(Source data)

□ □ □ □ □ □ □

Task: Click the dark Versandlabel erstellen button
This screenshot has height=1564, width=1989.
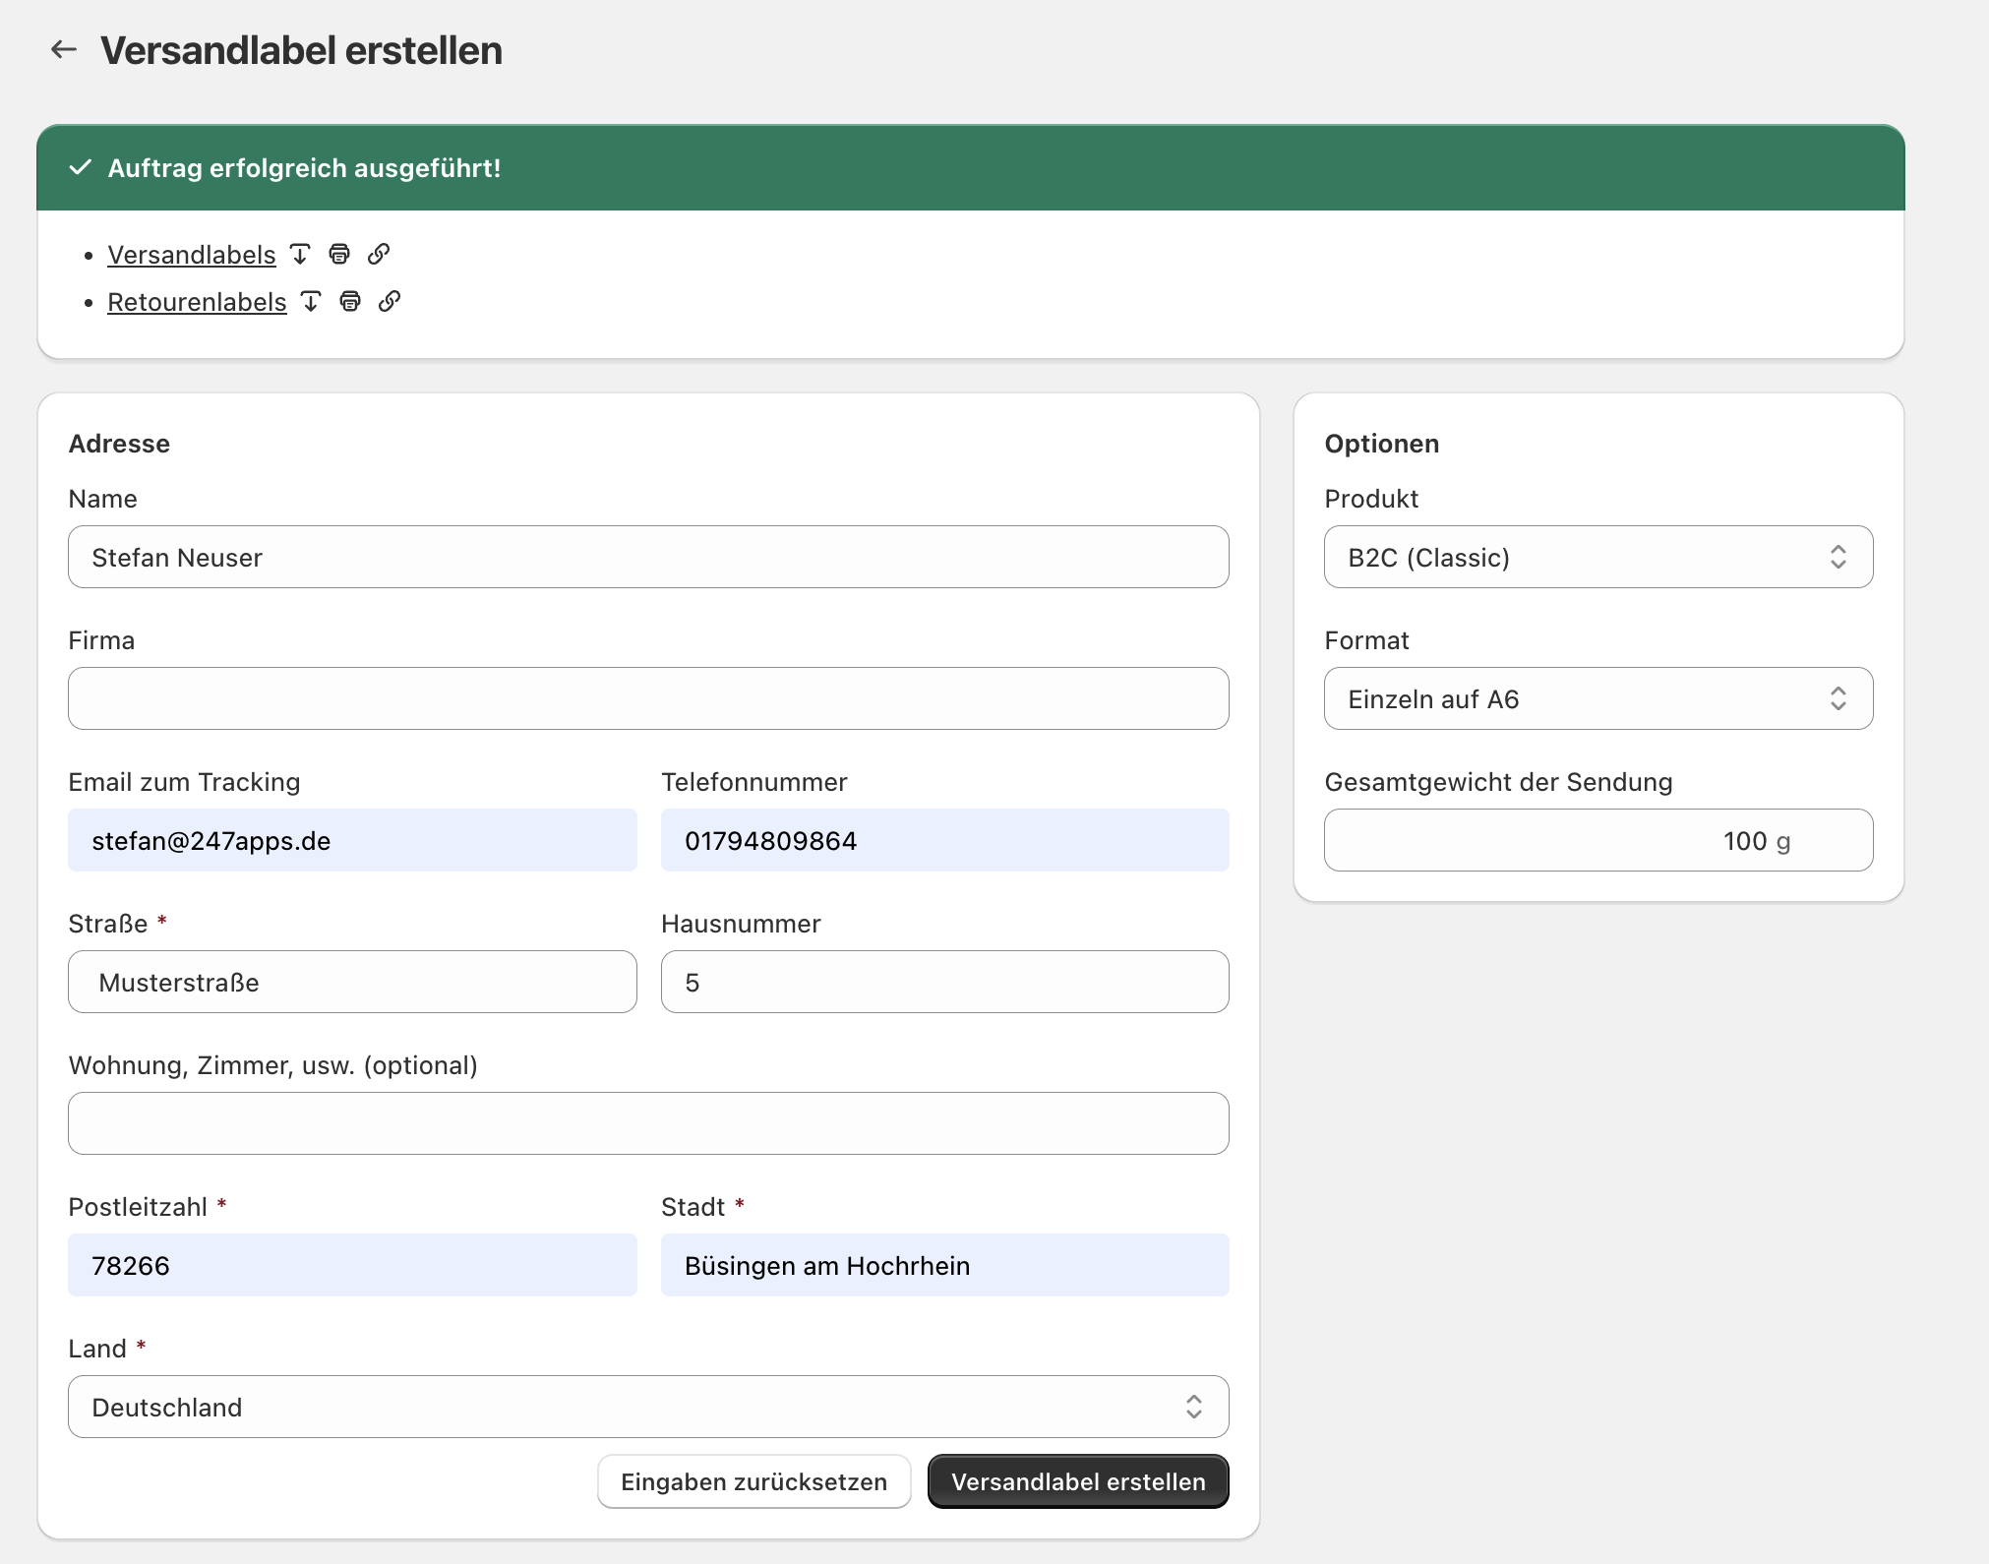Action: pos(1078,1481)
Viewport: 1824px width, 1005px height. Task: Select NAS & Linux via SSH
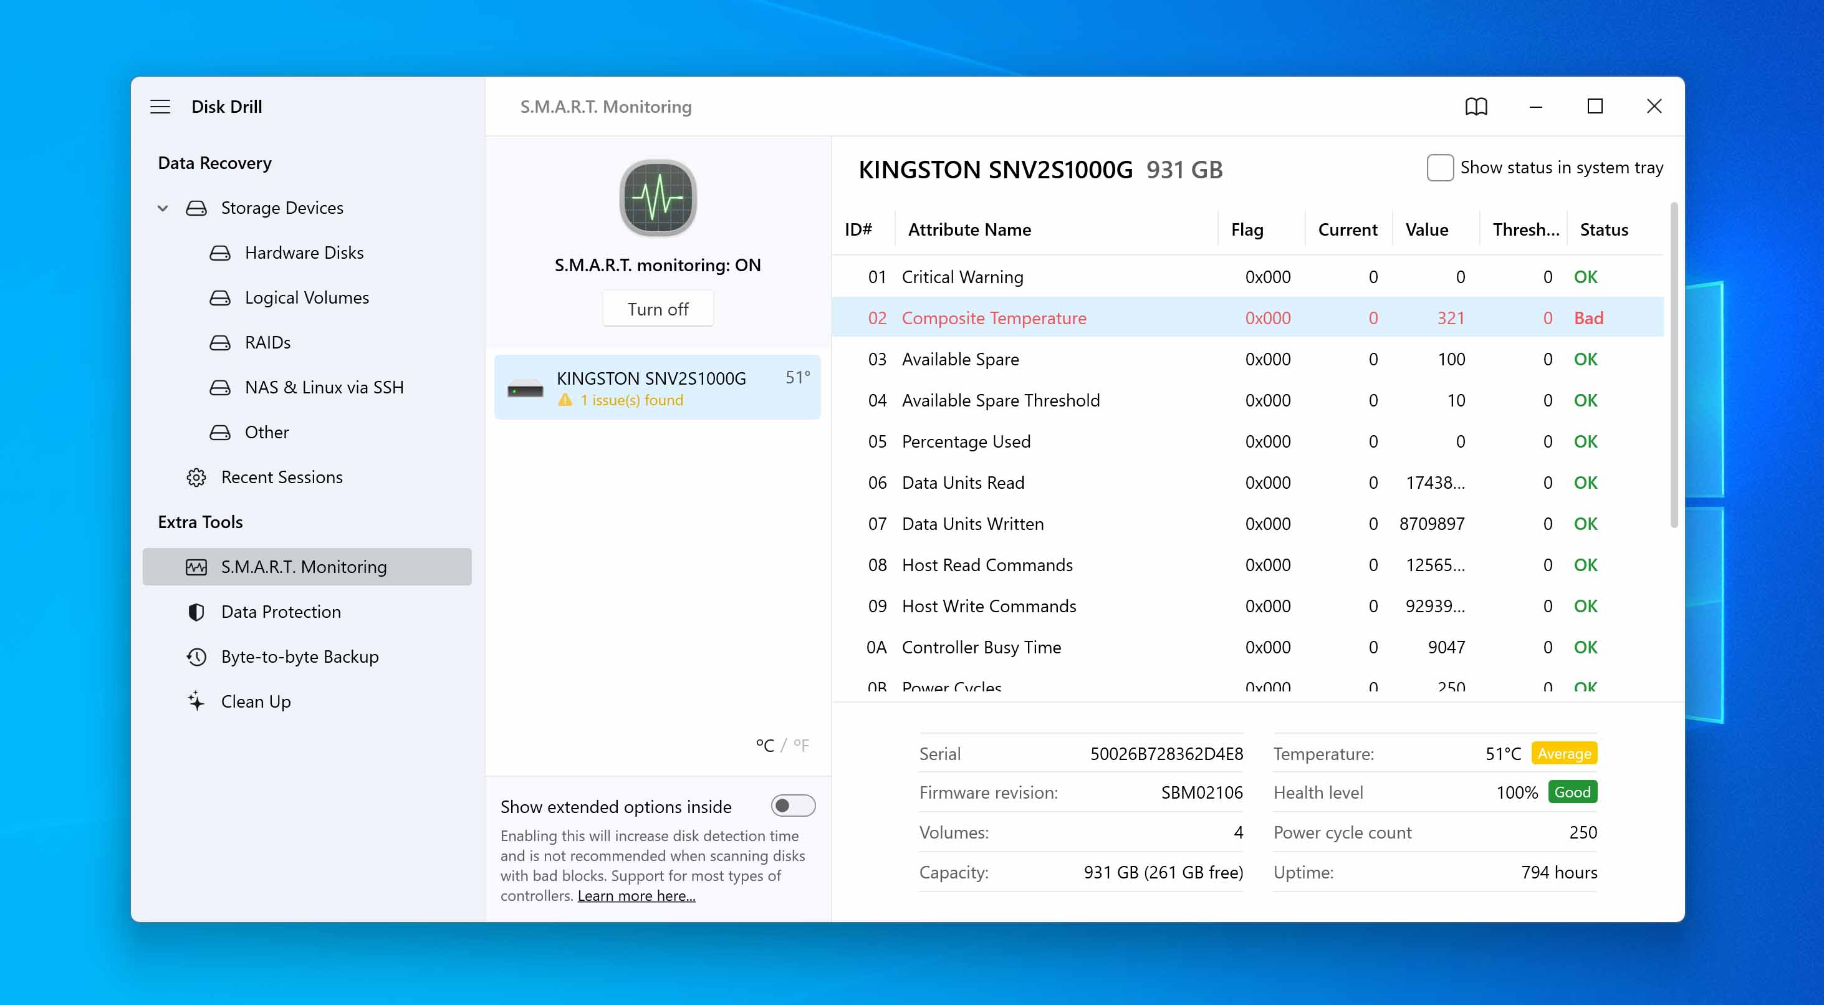click(x=324, y=387)
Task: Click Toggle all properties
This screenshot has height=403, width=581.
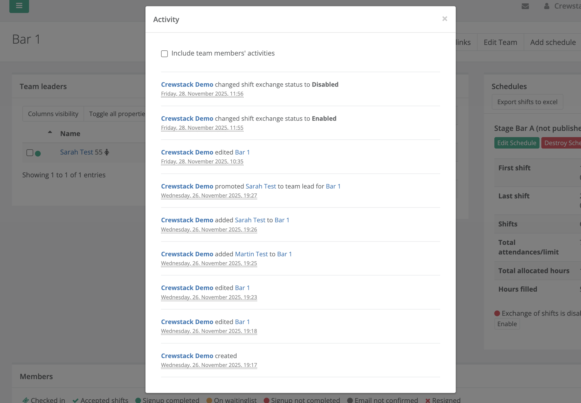Action: [x=117, y=114]
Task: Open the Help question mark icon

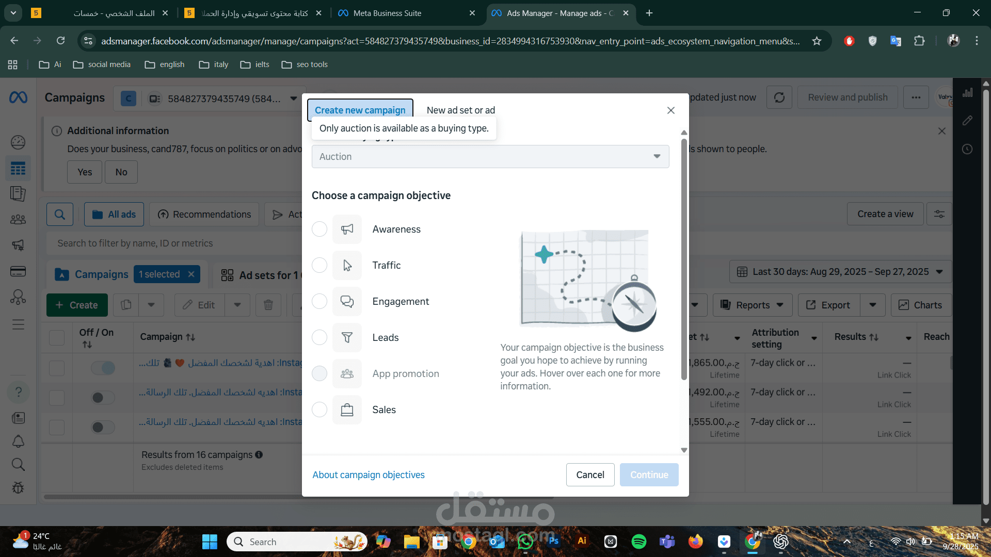Action: (18, 392)
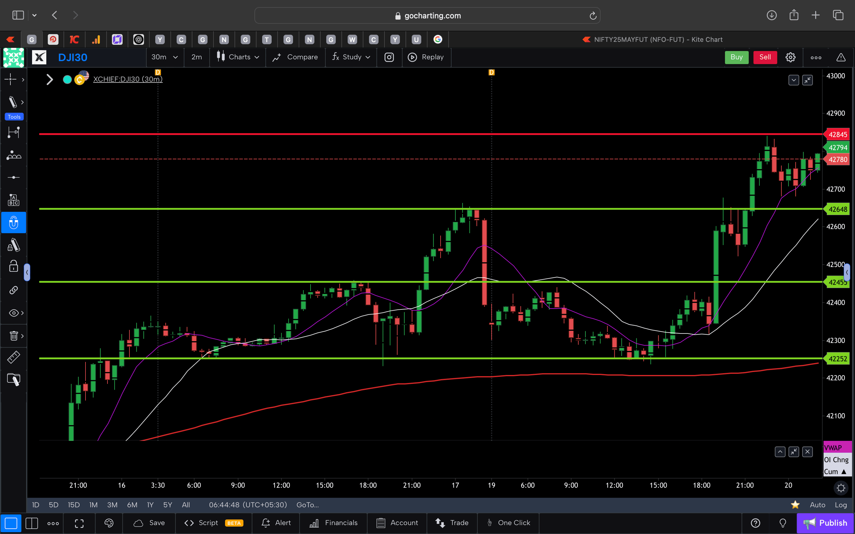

□ □ □ □ □ □ □

> _TRY IT_:
Write out every line above exactly, minus images.

> _OUTPUT FOR THIS TASK_:
Task: Click the dark Versandlabel erstellen button
This screenshot has height=1564, width=1989.
Action: pos(1078,1481)
Viewport: 1824px width, 1005px height. Task: Select NAS & Linux via SSH
click(x=324, y=387)
Task: Click Toggle all properties
This screenshot has height=403, width=581.
Action: [x=117, y=114]
Task: Open the Help question mark icon

Action: (18, 392)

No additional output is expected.